The original plan had three stages. First, sign up enough people that World ID becomes recognized as a reliable way to prove you are human, not a bot. Second, have other companies and app developers pay to verify their users against World ID, or build services on the World Chain blockchain that generate revenue. Third, the WLD token increases in value as more people use the system, rewarding early participants and funding ongoing operations.

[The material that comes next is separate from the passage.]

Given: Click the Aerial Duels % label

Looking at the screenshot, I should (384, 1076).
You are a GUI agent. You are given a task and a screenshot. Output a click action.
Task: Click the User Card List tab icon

The problem is that stage one requires spending a lot of money for a long time — paying for Orbs, paying operators, incentivizing people to enroll — before stage two brings in meaningful income. And stage two needs enough companies and apps to want to use World ID, which requires enough enrolled users, which circles back to needing more spending in stage one. This is a familiar "chicken-and-egg" problem in network businesses, but it is especially acute here. Unlike a cloud service or a marketing campaign, you cannot reduce the cost per person simply by working more efficiently — the hardware and the physical act of scanning someone's iris impose real, unavoidable costs on every enrollment.

Sam Altman's role as both OpenAI CEO and Tools for Humanity chairman gave the project high visibility and, presumably, helped attract investment. But publicity does not fix broken economics, and the layoffs suggest the team internally acknowledges that the current spending level is not sustainable on its current path.

What Happens Next Is Still Uncertain

Nothing in the available reporting suggests that Tools for Humanity is shutting down Worldcoin entirely. At this stage of the market cycle, layoffs at a hardware-and-crypto venture are typically a reset — the company is trying to reduce its monthly spending to buy more time while figuring out whether it needs a fundamentally different way to make money or whether it has grown to a scale where it can start generating real revenue without spending as aggressively.

The bigger, longer-term question is whether World ID's core promise — a privacy-preserving, hardware-based proof that you are a unique human — will matter in a world where AI systems can now generate convincing fake identities, and where the industry has not yet agreed on a standard solution for detecting them. If that promise holds up and if the company can somehow make the Orb cheaper to operate or design lighter ways to verify users, there is a workable path forward. If regulators keep blocking operations in key markets and the revenue model stays theoretical, the layoffs are unlikely to be the last painful decision the company has to make.

The iris-scanning Orb was always a bold gamble: that the right answer to AI-driven identity fraud was a physical device, rooted in cryptography, deployed at global scale to ordinary people. Whether that bet works out remains genuinely unclear.